2017年11月29日水曜日

[6181] 南方熊楠

●自由度とは、例えば自分の喜べる許容範囲が空間的に一辺1メートルの1立方メートルだとする。その外は喜べない。作品ならこの中に入るものが良い作品だ。ところが人は飽きやすいので狭苦しいところに飽きて自己拡張しようとする。これが自由度拡張だ。旅で言えば行けないところに行けたから嬉しいみたいな。絵で言えば真剣に数点製作していたらできなかったことができたから嬉しいみたいな。これを数値的にこれまでより1メートルぐらい前に進んだとする。たった1メートル、でもこれまでの2倍だ。それだけだが空間的には8立方メートル、つまり8倍になる。
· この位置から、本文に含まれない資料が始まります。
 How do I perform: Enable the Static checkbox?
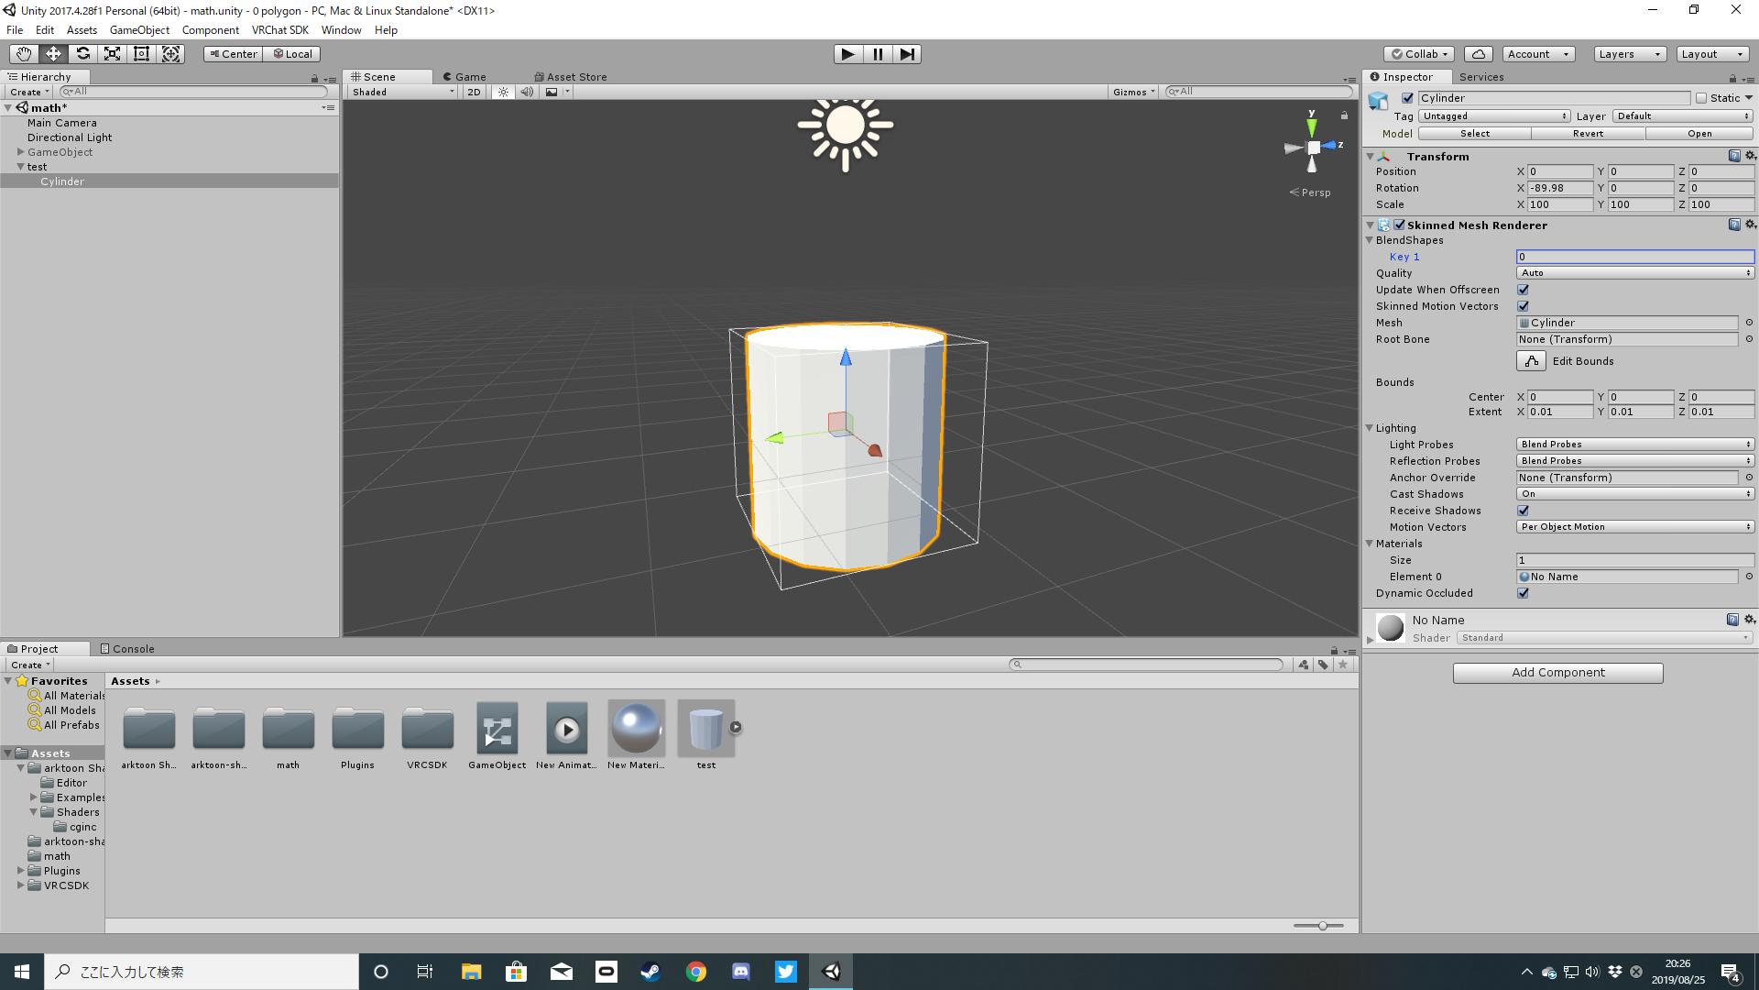[1701, 98]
そんな大きく膨らんだ僕の意識に、この前まではスカ、なんとも思わない、決していいとは思わない、もしかしたら悪い作品、それが金鉱として写ったのだ。この絵のおかげで制作範囲も8倍広がることになる。いや喜びが快楽を超えて至福ぐらいになるから感覚的には8倍どころでなくなる。天まで届く勢いだ。最上川を泳いでいたらカルカッタについたようなもんだ。しかしこれは他所への侵略や略奪による拡張ではなく、観念的に壁や境界を無に帰すことにある。中庸や中間、プラスマイナスゼロ。なんとなくだが、南方熊楠の粘菌の研究が過った。僕は今、熊楠の部屋にいる。